What is geodesic curvature of the sphere/great circles on the sphere? What is the geodesic curvature of the sphere? The great circle on the sphere is curved. Why is the geodesic curvature of the great circle equal to zero? I don't understand.
 A: Part of the confusion is that "curvature" is a highly overloaded term. Some kinds of curvature (such as mean or Gaussian curvature) are properties of the surface and measure, in different ways, how curved a piece of the surface is "on average." Other kinds of curvature, like geodesic curvature, are properties of curves. So it doesn't make sense to ask what the "geodesic curvature of the sphere" is.

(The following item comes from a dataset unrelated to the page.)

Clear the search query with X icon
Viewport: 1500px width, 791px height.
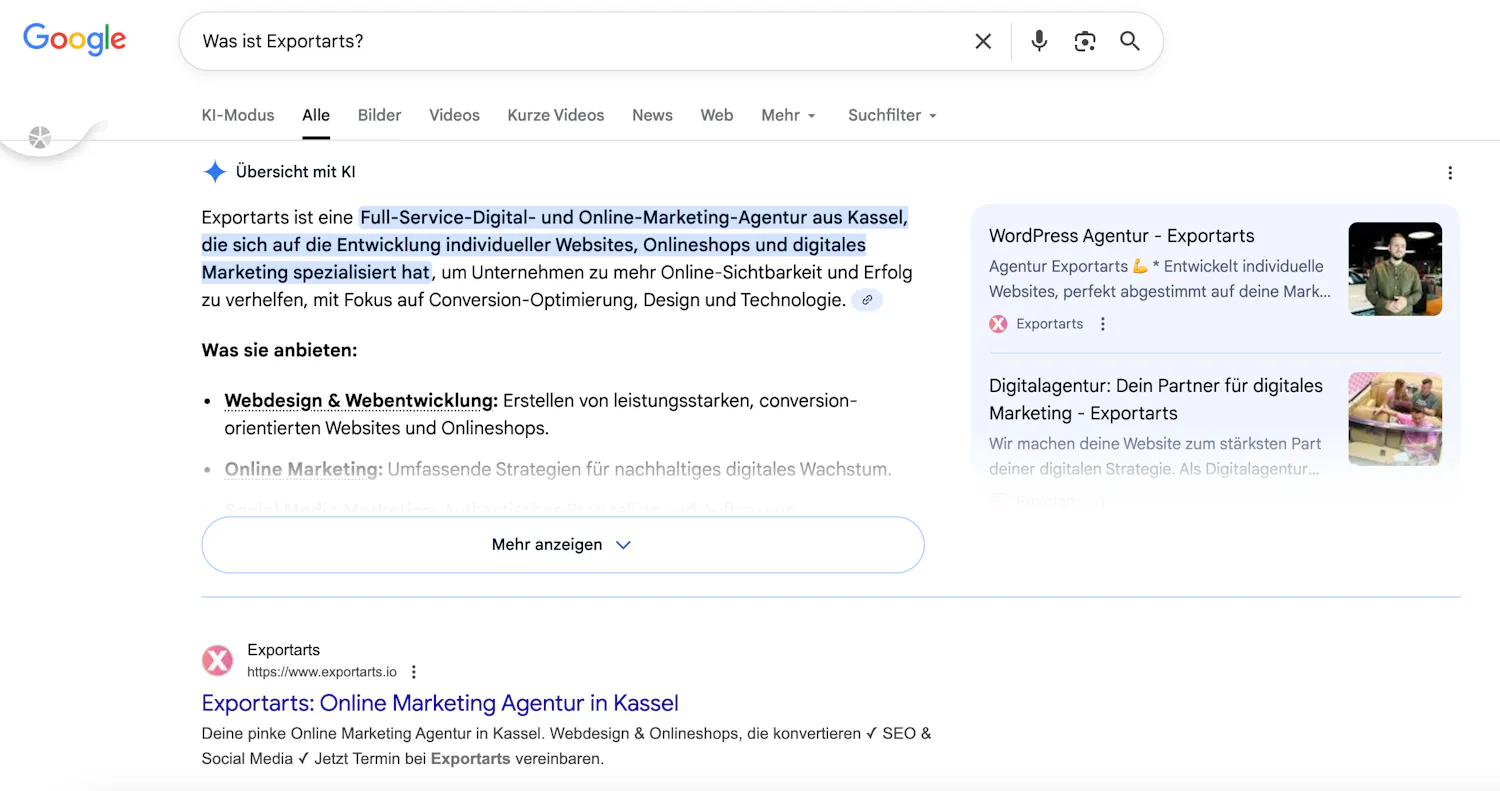(x=983, y=41)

Suppose you have a curve on the sphere. It has to bend, as viewed by a 3D observer, because the underlying surface is bending. But you can ask whether the curve is "as straight as possible" given that it must bend to stay on the sphere; the failure to be as straight as possible is geodesic curvature. You can quantify the amount of in-plane bending by looking at the acceleration vector $\gamma''(s)$ of a curve $\gamma(s)$; this vector will have some component along the normal of the sphere and some component that is tangent. The magnitude of the part that's tangent (also often written as the covariant derivative of the curve in its own direction, $\nabla_{\gamma'} \gamma'$) is the geodesic curvature. Notice that for a great arc, the derivative of the tangent $\gamma'$ is purely in the direction normal to the sphere, and so the geodesic curvature is zero. A great arc is "as straight as possible" with no bending in the tangent plane of the sphere.

Note for nitpickers: I'm assuming here that the sphere is equipped with the metric pulled back from ambient space. You can of course equip the sphere with other metrics or connections so that the geodesics are no longer great arcs.